Enfin, on constate que la relative stabilisation de la consommation de tabac sur les cinq à dix dernières années se fait au détriment de la prise d’autres substances, les méthamphétamines entre autres, et que la consommation d’alcool ne recule pas.

 

De retour à Maurice, qu’envisagez-vous ?

Le projet final que j’ai soumis était axé sur la définition de stratégies préventives au sein des communautés vulnérables à Maurice, projet qui commencerait par une recherche de terrain sur les besoins («needs assessment study») et l’analyse des modes et mécanismes autour de la consommation  de substances, basé sur un modèle que l’on peut répliquer dans n’importe quelle communauté. Aujourd’hui,  je reprends contact avec tous les partenaires du champ social car je souhaite la mise en place d’une infrastructure qui pourrait permettre la réalisation d’initiatives dans le domaine du développement communautaire.
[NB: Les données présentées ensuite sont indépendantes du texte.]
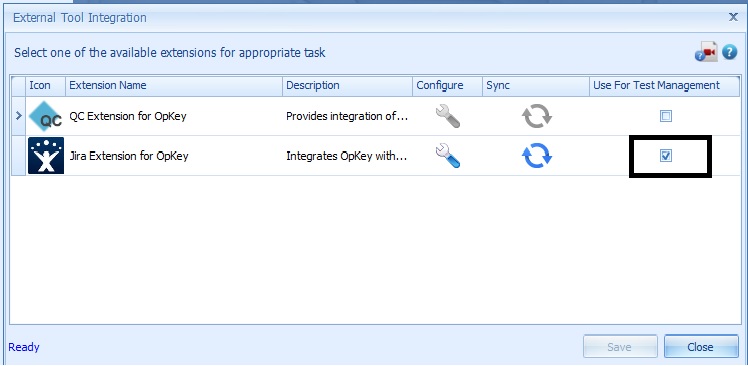Image resolution: width=748 pixels, height=366 pixels.
Task: Select the Jira Extension logo icon
Action: 46,156
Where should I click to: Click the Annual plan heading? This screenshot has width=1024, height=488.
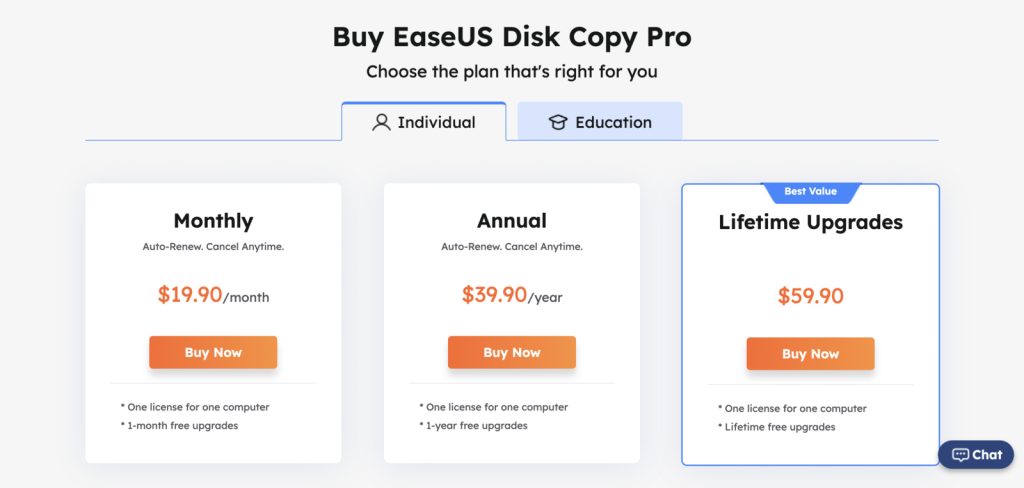coord(512,221)
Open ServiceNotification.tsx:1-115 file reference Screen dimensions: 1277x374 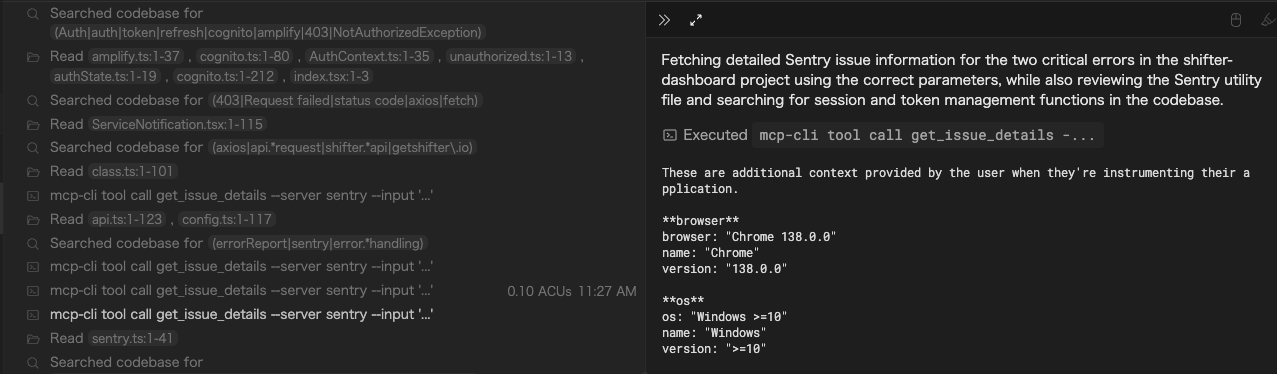point(177,124)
Les concepts de «community-empowerment » et de «community resilience» m’intéressent particulièrement car ils visent non seulement les problèmes d’addiction, mais aussi les axes sur lesquels nous pouvons agir pour réduire ou prévenir ce cycle qui lie addictions, délinquance, chômage et échec scolaire.

 

C’est une approche qui renforce la mobilisation des membres de la communauté, et qui permet de pérenniser les initiatives, dans un contexte local qui manque de politique structurée en matière de prévention.